#### [REQUIRED WORK]
Retype the records verbatim, from the line containing "Viewport: 527px width, 287px" up to and including the final line of the records, and omit the pictures.

○ ○ ○ ○

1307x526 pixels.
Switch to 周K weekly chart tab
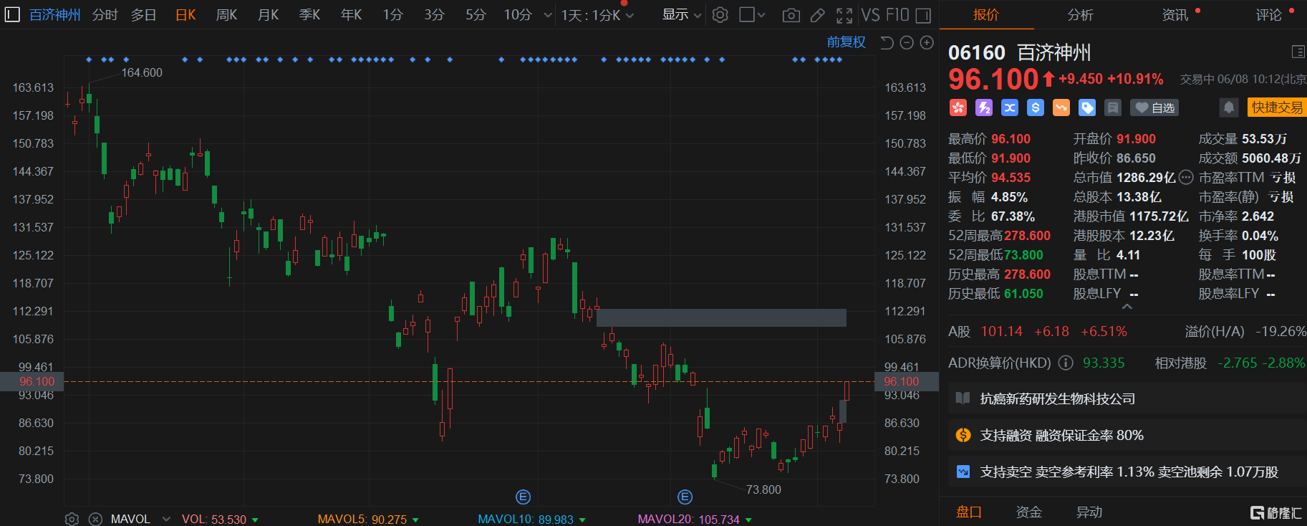tap(226, 15)
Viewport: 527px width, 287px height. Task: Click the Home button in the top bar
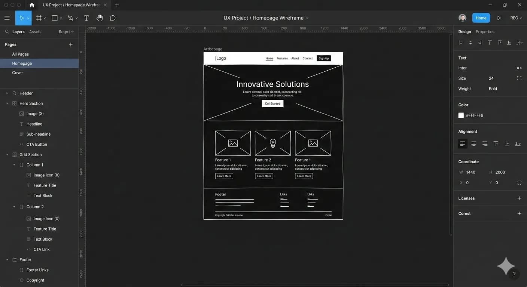pyautogui.click(x=481, y=18)
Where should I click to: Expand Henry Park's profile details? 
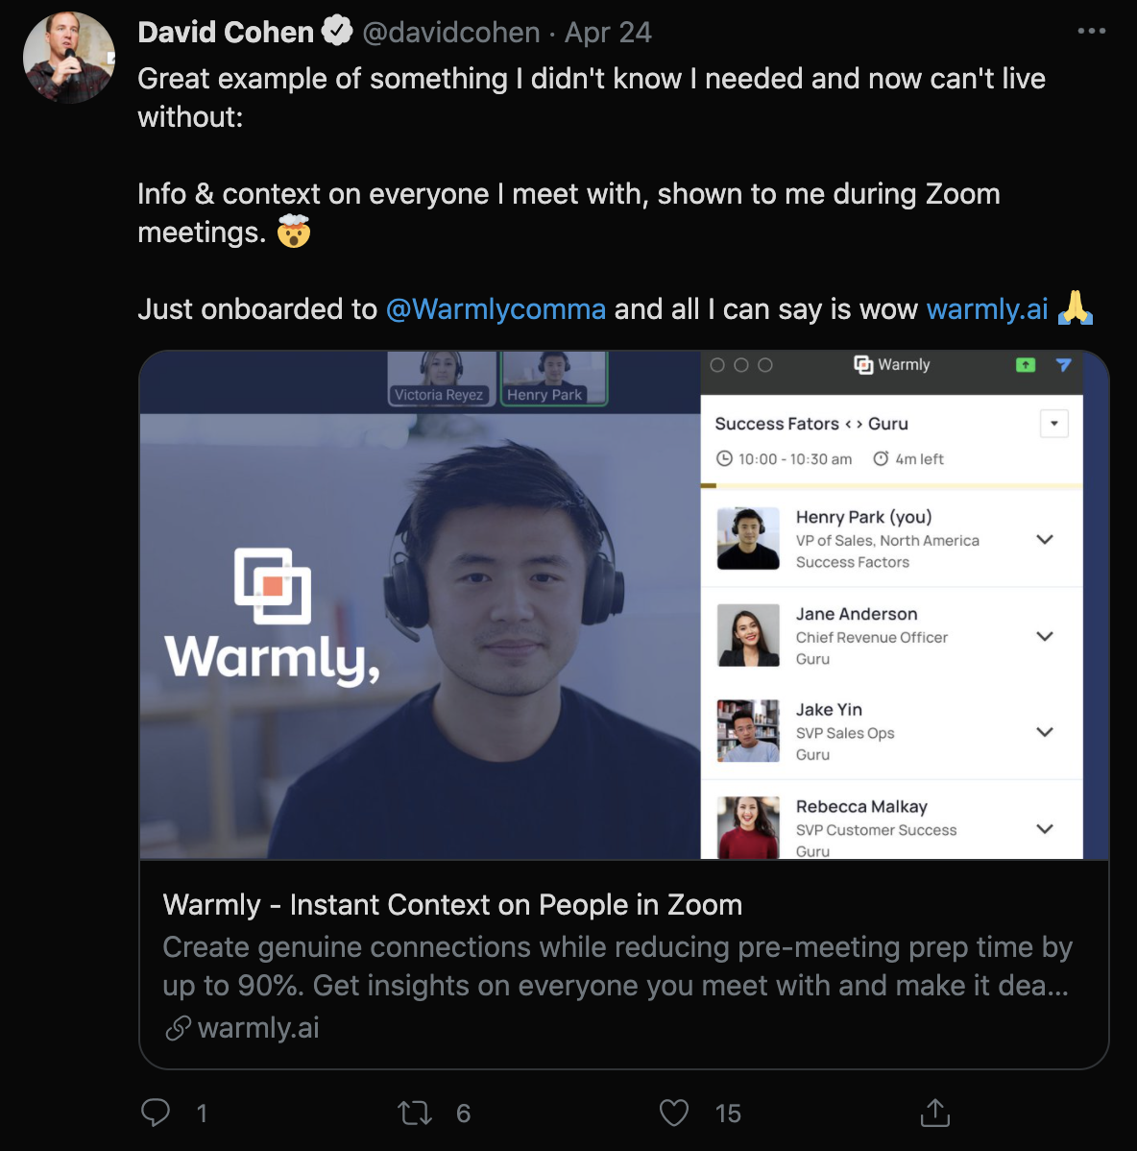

○ ○ ○ ○

#### [RESULT OF THIS EXERCISE]
Viewport: 527px width, 287px height. Task: Click the Home button in the top bar
pyautogui.click(x=481, y=18)
Where should I click to: Expand Henry Park's profile details? 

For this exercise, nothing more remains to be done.